__依頼文__:
一覧のうち、「Select the Slight thick thickness label」を含む行から「coord(475,573)」を含む行までを、指示の行も含めてすべて書き直してください。その際、回答の座標の数値はいずれも67ずつずらしてください。

(元データ)
________________________________________

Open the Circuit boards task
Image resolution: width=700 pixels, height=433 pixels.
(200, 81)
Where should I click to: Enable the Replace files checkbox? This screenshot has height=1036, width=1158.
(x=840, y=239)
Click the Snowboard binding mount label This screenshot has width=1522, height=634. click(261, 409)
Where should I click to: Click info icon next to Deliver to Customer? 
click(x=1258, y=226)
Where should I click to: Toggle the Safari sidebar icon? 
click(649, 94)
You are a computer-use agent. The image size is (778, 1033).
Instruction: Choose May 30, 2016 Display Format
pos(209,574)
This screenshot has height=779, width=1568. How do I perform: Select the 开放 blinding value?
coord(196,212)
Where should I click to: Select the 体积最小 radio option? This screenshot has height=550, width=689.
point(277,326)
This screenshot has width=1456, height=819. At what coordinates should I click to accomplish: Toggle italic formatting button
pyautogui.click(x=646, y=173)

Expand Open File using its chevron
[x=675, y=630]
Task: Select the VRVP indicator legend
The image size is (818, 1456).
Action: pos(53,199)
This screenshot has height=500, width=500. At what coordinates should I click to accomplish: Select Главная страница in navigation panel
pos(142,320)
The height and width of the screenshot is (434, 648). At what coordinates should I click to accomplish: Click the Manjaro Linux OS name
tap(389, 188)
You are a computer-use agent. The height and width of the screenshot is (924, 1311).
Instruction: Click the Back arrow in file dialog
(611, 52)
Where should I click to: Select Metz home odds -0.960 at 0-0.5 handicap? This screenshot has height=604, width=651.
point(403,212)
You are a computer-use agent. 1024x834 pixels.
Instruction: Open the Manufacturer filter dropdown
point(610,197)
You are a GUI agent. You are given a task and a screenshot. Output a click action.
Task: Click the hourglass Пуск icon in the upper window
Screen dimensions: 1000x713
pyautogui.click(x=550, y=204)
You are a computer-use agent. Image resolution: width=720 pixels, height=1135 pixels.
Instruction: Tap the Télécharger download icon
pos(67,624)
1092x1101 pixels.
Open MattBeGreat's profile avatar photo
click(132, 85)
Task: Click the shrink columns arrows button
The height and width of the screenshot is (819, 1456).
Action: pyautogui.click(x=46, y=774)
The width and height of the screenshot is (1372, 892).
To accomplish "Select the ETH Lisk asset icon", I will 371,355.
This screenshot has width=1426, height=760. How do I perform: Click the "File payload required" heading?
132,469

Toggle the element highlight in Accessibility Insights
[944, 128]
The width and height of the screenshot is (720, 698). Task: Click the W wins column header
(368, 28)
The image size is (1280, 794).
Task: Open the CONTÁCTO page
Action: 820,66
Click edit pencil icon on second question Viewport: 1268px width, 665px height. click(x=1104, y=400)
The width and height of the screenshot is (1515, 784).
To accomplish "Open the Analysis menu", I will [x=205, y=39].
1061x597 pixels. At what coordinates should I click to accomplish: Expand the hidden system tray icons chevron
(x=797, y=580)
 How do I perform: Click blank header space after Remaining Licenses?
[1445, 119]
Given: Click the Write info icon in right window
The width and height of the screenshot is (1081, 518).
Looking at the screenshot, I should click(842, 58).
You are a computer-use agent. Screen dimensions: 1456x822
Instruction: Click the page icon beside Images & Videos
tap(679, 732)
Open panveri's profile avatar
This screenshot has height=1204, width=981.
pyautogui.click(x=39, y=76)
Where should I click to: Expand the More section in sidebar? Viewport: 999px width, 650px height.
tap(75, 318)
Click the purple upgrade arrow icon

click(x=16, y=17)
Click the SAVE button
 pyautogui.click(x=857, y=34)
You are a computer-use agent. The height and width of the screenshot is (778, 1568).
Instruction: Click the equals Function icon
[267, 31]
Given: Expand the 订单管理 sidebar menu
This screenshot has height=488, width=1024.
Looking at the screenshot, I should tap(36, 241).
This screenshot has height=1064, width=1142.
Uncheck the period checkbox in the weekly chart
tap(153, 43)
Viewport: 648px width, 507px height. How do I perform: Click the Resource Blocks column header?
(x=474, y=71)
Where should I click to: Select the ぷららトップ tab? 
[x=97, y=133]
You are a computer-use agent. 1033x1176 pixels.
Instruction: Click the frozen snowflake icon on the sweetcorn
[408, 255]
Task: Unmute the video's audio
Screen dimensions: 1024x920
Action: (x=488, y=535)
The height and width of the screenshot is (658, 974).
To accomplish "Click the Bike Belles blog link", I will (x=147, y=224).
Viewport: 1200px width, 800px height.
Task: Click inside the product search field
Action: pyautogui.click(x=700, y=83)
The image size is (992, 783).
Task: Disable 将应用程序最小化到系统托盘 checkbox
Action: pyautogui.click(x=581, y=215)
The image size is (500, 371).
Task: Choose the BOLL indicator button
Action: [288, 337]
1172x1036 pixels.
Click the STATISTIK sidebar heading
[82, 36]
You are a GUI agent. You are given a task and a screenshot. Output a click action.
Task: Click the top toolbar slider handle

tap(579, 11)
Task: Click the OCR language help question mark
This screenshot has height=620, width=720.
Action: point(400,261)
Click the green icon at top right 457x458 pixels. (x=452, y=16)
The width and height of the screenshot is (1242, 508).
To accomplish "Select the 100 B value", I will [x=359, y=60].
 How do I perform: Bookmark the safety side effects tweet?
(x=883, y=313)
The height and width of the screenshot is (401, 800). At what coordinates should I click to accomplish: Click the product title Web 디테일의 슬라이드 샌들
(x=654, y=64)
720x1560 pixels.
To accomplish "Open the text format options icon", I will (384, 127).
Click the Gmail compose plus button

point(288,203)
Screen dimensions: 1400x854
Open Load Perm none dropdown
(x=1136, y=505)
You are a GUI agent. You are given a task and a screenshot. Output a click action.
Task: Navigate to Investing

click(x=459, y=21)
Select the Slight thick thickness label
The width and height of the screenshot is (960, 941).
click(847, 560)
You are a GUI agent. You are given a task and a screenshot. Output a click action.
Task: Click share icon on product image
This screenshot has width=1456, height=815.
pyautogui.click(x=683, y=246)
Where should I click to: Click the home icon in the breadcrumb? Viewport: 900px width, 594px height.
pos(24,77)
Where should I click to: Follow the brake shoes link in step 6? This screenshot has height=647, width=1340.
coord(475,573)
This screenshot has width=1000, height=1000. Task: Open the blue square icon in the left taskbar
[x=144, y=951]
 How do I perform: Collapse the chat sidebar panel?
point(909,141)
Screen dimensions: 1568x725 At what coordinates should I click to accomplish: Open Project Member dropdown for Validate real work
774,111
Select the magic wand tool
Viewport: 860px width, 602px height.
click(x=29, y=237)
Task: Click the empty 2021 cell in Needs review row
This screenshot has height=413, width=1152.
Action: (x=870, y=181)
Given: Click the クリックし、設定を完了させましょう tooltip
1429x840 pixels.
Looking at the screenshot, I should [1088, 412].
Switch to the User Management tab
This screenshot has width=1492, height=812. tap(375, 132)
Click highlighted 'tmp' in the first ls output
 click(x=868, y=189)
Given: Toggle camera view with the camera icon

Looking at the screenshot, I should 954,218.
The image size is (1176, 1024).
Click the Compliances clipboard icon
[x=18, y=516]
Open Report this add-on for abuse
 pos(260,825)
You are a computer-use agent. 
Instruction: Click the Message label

________________________________________

__演習の出力__:
Select the Slight thick thickness label
The width and height of the screenshot is (960, 941).
click(914, 627)
You are a GUI agent. You are given a task and a screenshot. Output a click action.
Task: Click share icon on product image
This screenshot has width=1456, height=815.
pyautogui.click(x=750, y=313)
Where should I click to: Click the home icon in the breadcrumb? Viewport: 900px width, 594px height.
pos(91,144)
Where should I click to: Follow the brake shoes link in step 6? This screenshot has height=647, width=1340.
coord(542,640)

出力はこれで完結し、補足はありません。